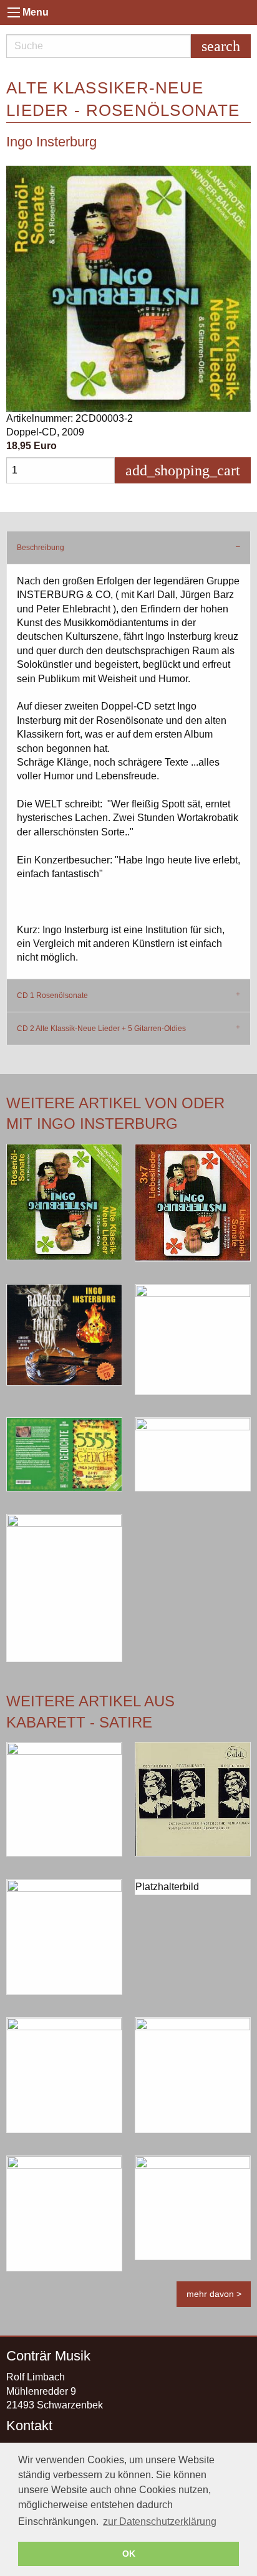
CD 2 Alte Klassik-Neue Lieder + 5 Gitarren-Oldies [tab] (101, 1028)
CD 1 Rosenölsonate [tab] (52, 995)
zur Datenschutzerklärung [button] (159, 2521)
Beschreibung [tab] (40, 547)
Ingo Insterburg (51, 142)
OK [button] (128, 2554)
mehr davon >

◆ **Assignment**: Please set down the records exactly, and keep every image out of the copy.

◆ **Result of this task**:
CD 2 Alte Klassik-Neue Lieder + 5 Gitarren-Oldies [tab] (101, 1028)
CD 1 Rosenölsonate [tab] (52, 995)
zur Datenschutzerklärung [button] (159, 2521)
Beschreibung [tab] (40, 547)
Ingo Insterburg (51, 142)
OK [button] (128, 2554)
mehr davon >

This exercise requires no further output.